**About this task:** Every line from the one with "Click stock code 002756" up to and including the one with "Task: Open the Contacts menu" is to be output exactly as it appears below; pictures are not.

**Exercise data:**
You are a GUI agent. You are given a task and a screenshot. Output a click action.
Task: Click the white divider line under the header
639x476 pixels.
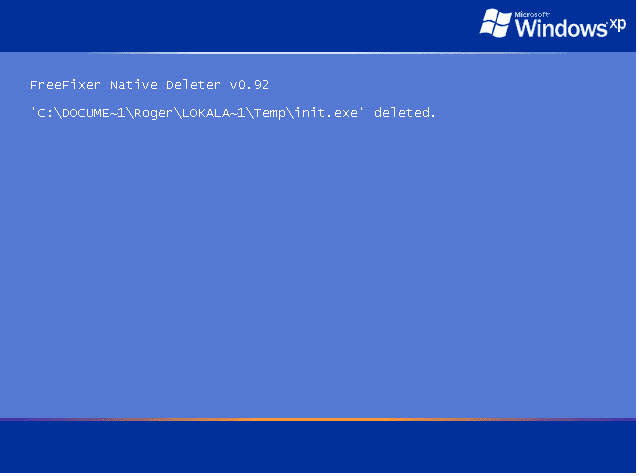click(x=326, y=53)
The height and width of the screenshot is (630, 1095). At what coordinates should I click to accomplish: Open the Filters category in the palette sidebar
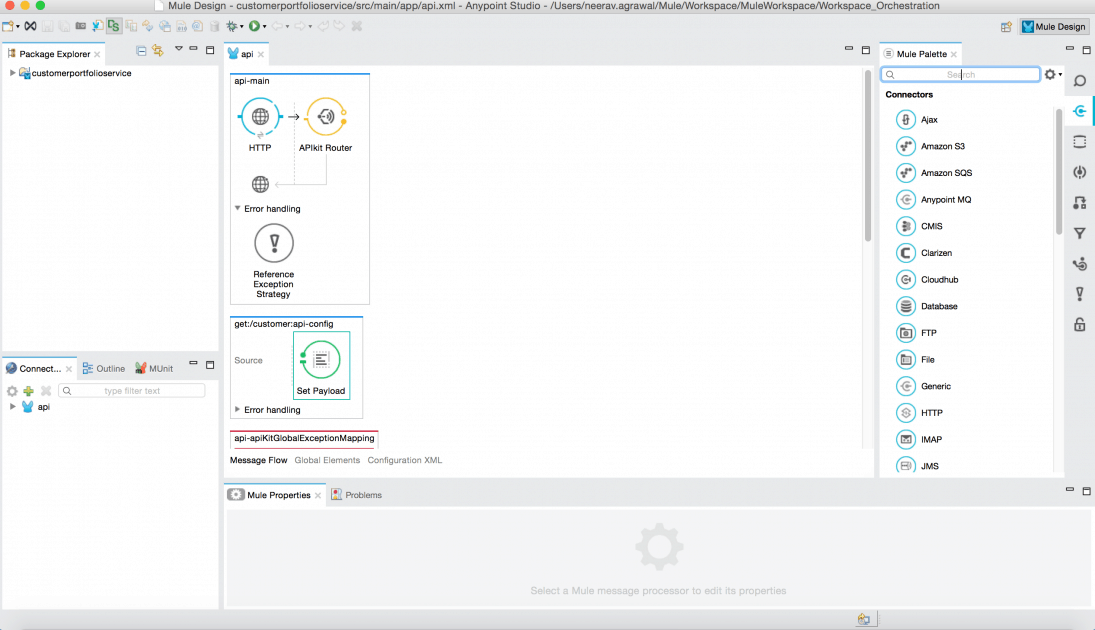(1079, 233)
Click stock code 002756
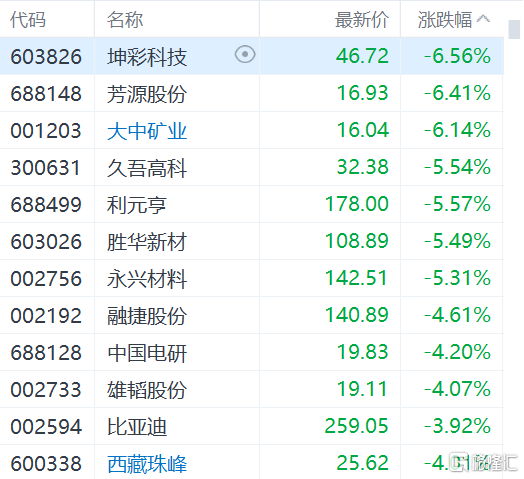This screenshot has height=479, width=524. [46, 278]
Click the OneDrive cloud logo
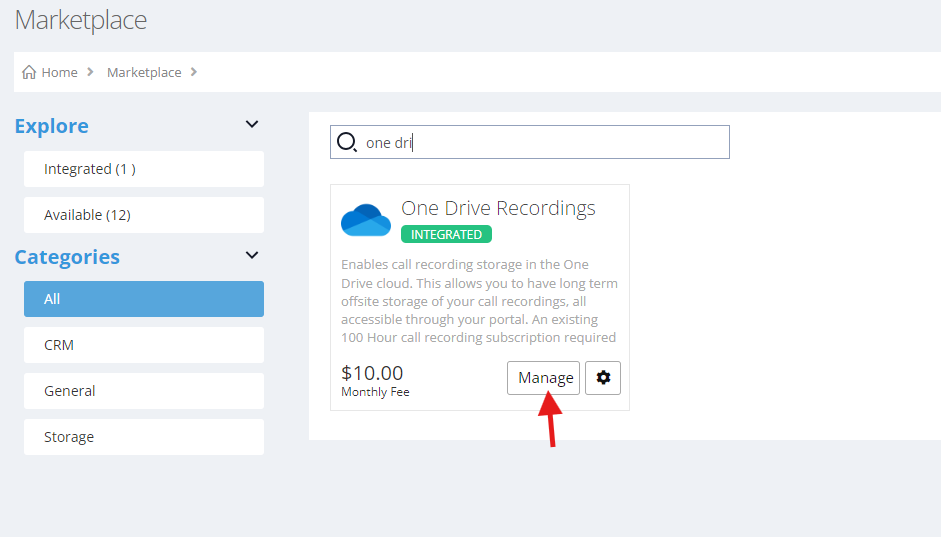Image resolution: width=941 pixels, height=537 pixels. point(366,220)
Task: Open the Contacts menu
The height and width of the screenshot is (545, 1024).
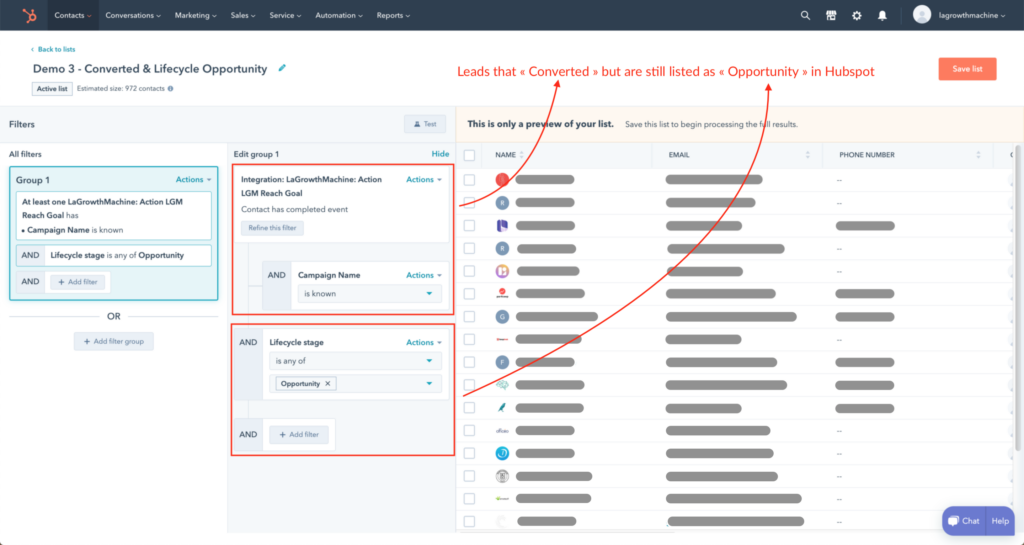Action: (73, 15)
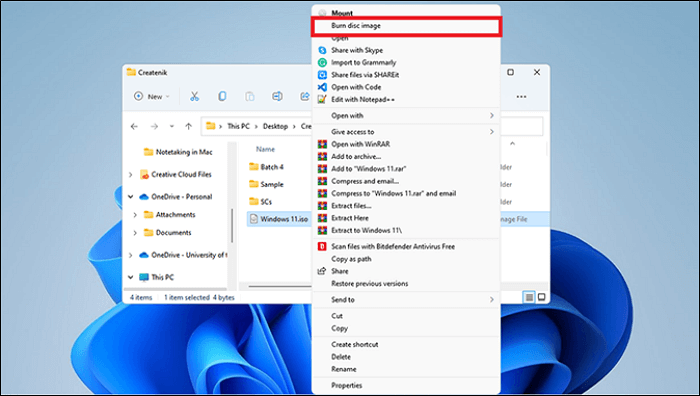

* * *

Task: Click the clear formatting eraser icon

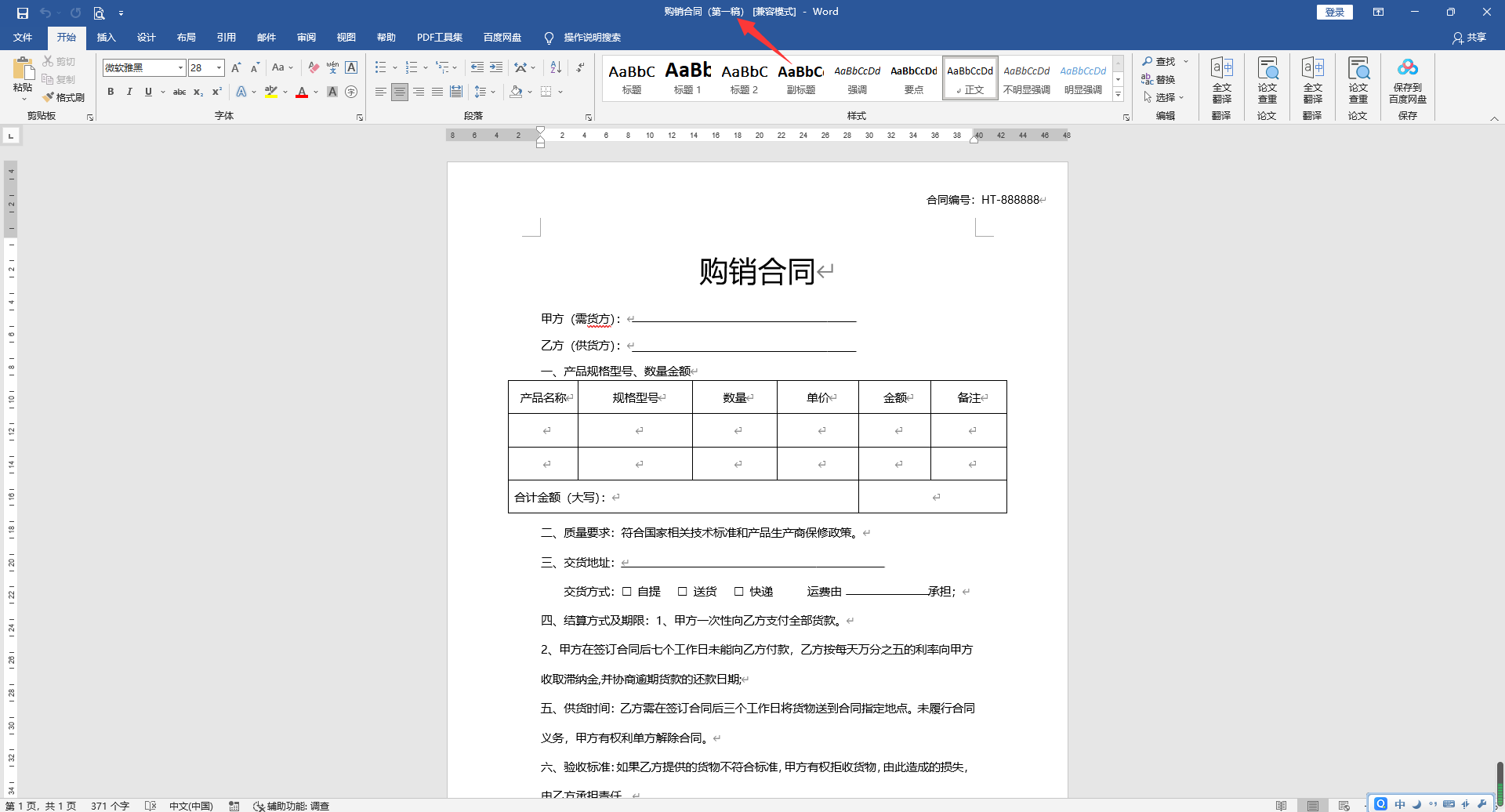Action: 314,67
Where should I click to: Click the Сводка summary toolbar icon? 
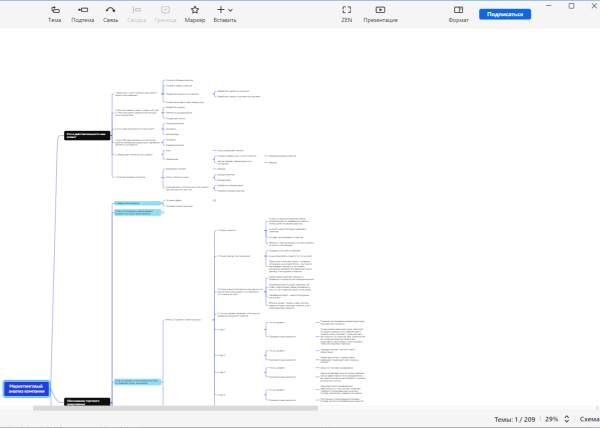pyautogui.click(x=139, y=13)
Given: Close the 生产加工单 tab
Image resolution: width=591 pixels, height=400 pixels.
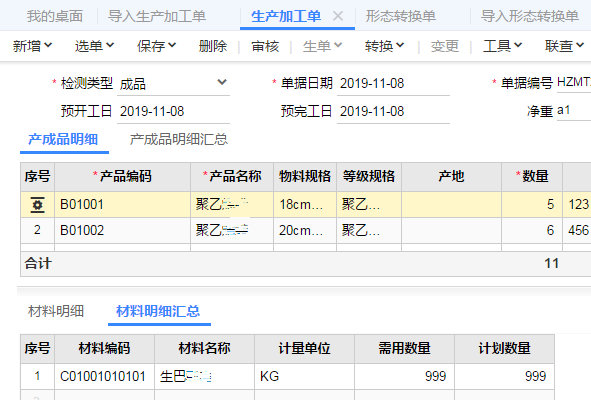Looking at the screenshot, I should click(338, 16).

**Solution below:**
Click stock code 002756
This screenshot has height=479, width=524. [46, 278]
Click the OneDrive cloud logo
Image resolution: width=941 pixels, height=537 pixels. point(366,220)
Task: Open the Contacts menu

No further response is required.